Kurz vor Mitternacht des 15. Januars kamen wir an die Nordflanke eines riesigen Gletschers oder Eisflusses aus dem Inlandeis, der über die Barriere ins Meer hinausragte. Er war vier- oder fünfhundert Fuß hoch, und an seinen Rändern drängten sich Massen von Buchteneis. Die Bucht, die von der Nordflanke dieses Gletschers gebildet wurde, wäre ein hervorragender Landungsplatz gewesen. Ein flacher Eisvorsprung etwa drei Fuß über Meereshöhe sah wie eine natürliche Kaimauer aus. Von dort stieg ein Abhang zum Gipfel der Barriere an. Die Bucht war vor dem Wind aus Südost geschützt und bot nur den Nordwinden Zugang, was in diesen Breiten höchst selten vorkommt. Eine Lotung ergab achtzig Faden Tiefe, was zeigte, dass der Gletscher bis zum Grund reichte. Ich gab dem Ort den Namen Glacier Bay und hatte später Grund, mich mit Wehmut an ihn zu erinnern.

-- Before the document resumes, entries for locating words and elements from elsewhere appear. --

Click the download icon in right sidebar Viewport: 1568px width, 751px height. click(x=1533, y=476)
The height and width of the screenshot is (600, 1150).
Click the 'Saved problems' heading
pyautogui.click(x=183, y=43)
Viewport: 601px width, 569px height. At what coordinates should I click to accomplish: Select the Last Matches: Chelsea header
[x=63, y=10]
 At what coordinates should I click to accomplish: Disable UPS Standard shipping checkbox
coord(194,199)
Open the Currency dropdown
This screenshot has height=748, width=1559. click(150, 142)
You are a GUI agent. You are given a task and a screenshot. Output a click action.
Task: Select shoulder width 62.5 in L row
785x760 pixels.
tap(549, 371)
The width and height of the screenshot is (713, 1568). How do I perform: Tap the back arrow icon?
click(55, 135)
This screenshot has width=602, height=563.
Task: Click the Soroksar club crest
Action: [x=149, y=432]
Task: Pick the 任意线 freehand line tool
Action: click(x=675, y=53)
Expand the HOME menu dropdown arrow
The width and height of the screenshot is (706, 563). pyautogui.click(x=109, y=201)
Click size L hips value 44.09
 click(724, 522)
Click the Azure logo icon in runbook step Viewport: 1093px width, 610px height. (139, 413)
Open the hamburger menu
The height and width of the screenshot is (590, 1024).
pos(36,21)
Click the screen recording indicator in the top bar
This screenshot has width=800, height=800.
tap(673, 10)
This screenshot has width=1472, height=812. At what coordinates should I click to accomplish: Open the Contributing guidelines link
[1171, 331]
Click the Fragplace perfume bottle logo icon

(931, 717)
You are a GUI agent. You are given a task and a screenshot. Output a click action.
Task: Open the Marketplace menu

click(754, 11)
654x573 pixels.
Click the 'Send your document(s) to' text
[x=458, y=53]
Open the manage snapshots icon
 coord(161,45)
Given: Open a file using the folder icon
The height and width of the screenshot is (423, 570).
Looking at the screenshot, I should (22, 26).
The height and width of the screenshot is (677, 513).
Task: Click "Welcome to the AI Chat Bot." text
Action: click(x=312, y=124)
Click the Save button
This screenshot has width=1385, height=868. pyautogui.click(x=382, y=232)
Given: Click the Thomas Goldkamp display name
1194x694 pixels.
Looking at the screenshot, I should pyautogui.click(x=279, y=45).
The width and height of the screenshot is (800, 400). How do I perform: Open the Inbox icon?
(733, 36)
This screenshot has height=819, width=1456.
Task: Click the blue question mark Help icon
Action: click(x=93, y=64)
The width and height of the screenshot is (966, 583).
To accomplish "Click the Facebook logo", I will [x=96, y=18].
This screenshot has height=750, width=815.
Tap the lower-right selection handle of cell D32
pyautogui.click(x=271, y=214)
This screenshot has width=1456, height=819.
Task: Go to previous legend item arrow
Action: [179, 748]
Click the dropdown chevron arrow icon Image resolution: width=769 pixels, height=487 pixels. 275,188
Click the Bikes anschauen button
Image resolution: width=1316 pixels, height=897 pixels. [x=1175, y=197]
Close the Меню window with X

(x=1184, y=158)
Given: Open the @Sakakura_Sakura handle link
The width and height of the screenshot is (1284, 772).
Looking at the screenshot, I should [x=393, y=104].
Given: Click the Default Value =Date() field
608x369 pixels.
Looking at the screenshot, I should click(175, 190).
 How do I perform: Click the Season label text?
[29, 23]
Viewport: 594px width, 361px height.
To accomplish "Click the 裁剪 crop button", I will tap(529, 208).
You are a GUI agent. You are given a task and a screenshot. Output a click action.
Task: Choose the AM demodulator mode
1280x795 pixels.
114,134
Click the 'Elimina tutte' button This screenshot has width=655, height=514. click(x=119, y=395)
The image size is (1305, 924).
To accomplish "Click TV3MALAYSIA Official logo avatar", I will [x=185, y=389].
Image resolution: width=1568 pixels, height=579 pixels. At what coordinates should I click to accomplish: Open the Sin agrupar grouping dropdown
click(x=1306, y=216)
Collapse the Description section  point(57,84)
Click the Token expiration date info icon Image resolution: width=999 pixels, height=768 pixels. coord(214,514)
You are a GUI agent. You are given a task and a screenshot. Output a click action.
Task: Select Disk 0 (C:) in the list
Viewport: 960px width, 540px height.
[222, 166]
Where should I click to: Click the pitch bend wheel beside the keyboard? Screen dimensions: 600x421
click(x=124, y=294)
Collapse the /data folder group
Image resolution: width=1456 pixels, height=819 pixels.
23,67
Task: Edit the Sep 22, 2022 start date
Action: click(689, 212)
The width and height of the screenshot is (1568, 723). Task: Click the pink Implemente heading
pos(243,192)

Die Endurance dampfte etwa siebzehn Meilen an diesem Eisfluss entlang. Der Gletscher wies viele Spalten und durch hohen Druck entstandene Kämme auf und schien im Landesinneren bis zu eisbedeckten Hängen oder Hügeln von 1000 bis 2000 Fuß zurückzureichen. Einige seiner Buchten waren mit glattem Eis überzogen, auf dem sich Robben und Pinguine tummelten. Am 16. Januar erreichten wir um 4 Uhr den Rand einer weiteren riesigen Gletscherzunge, die sich ins Meer hineinschob. Das Eis schien über niedrige Hügel zu gleiten und war sehr brüchig. Die Gletscherfront war 250 bis 300 Fuß hoch, das Eis zwei Meilen weiter im Land etwa 2000 Fuß. Die im Meer liegende Front wies eine Gezeitenmarke von etwa sechs Fuß auf, was bewies, dass der Gletscher nicht schwamm. Wir dampften vierzig Meilen an diesem gewaltigen Gletscher entlang und wurden dann um 8:30 Uhr von festem Packeis aufgehalten, das sich anscheinend zwischen gestrandeten Eisbergen verkeilt hatte. Die Tiefe betrug zwei Kabellängen vor den Klippen der Barriere 134 Faden. An diesem Tag gab es kein Weiterkommen mehr, doch die mittags ermittelte Position von 76° 27' S und 28° 51' W ergab, dass wir in den letzten vierundzwanzig Stunden 124 Meilen nach Südwesten vorangekommen waren. An diesem Nachmittag gab es noch ein Vorkommnis. Die Eisberge in der Umgebung waren sehr groß, einige davon über zweihundert Fuß hoch. Manche saßen fest auf Grund und trugen Gezeitenmarken. Ein Eisberg in der Barriere schien über fünfundzwanzig Meilen lang zu sein. Wir trieben das Schiff gegen einen kleineren, gestreiften Eisberg, von dem Wordie einige größere Brocken Biotit-Granit als Probe nahm. Während die Endurance langsam gegen den Eisberg drückte, ertönte ein lautes Krachen, und der Geologe musste sofort zurück an Bord klettern. Die Streifen dieses Eisbergs waren besonders ausgeprägt, sie rührten von den Moränen des Muttergletschers her. Später am Tag frischte der Ostwind zu einem Sturm auf. Kleine Eisschollen trieben mit einer Geschwindigkeit von zwei Knoten vorbei, und das Packeis in Lee begann schnell aufzubrechen. Ein niedriger Eisberg mit geringem Tiefgang trieb in das mahlende Packeis, rammte zwei größere gestrandete Eisberge und stieß sie vom Ufer fort. Alle drei trieben ineinander verkeilt weiter, während wir in Lee eines großen gestrandeten Eisbergs Schutz suchten.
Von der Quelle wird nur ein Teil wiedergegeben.